Provided data: Begin
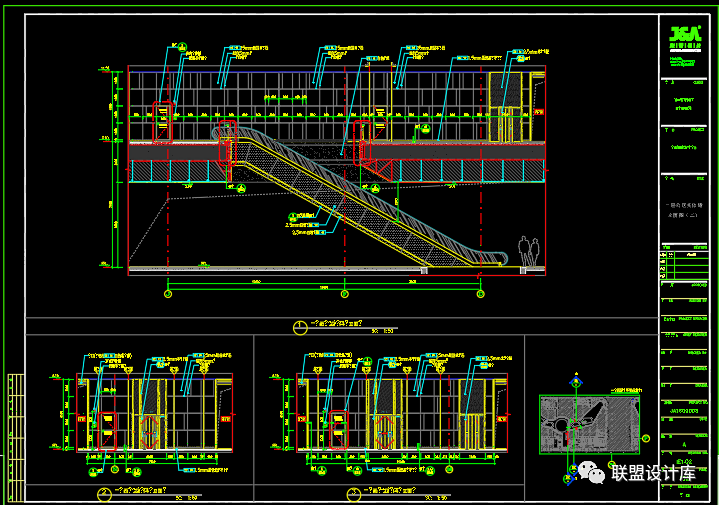The width and height of the screenshot is (719, 505).
Task: Select the green marker above the key plan
Action: [x=574, y=381]
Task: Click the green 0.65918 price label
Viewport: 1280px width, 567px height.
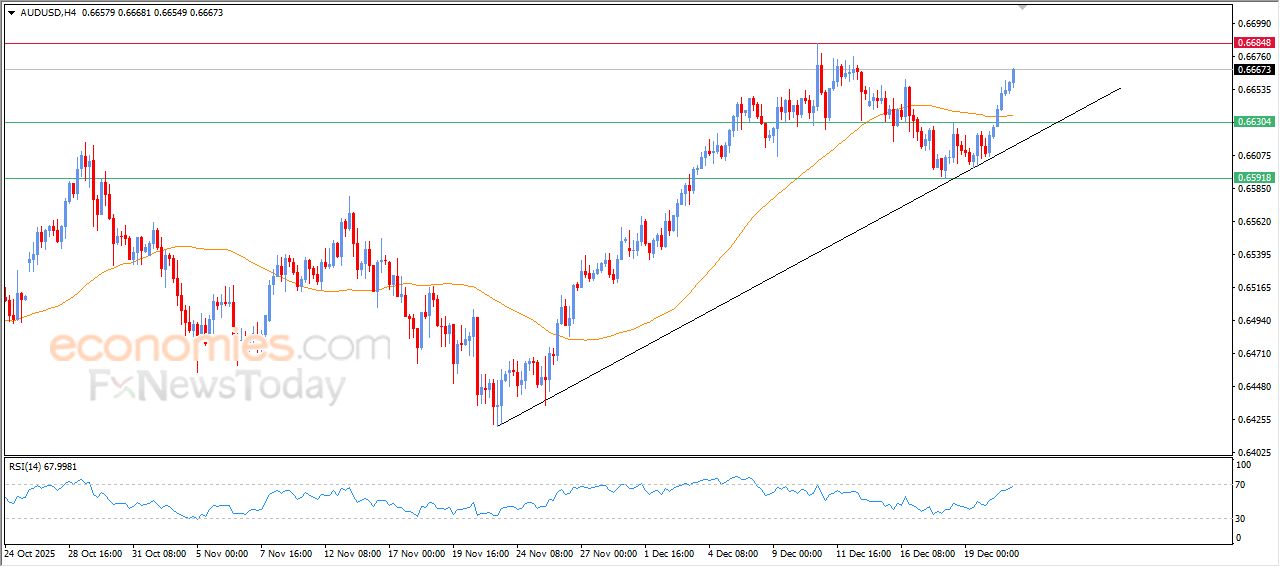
Provided data: End
### Exercise aim:
Working from the line with "Task: Click the green 0.65918 price label" down through the last line of the records, give every line again exactly, but no pictures.

### Exercise solution:
Task: Click the green 0.65918 price label
Viewport: 1280px width, 567px height.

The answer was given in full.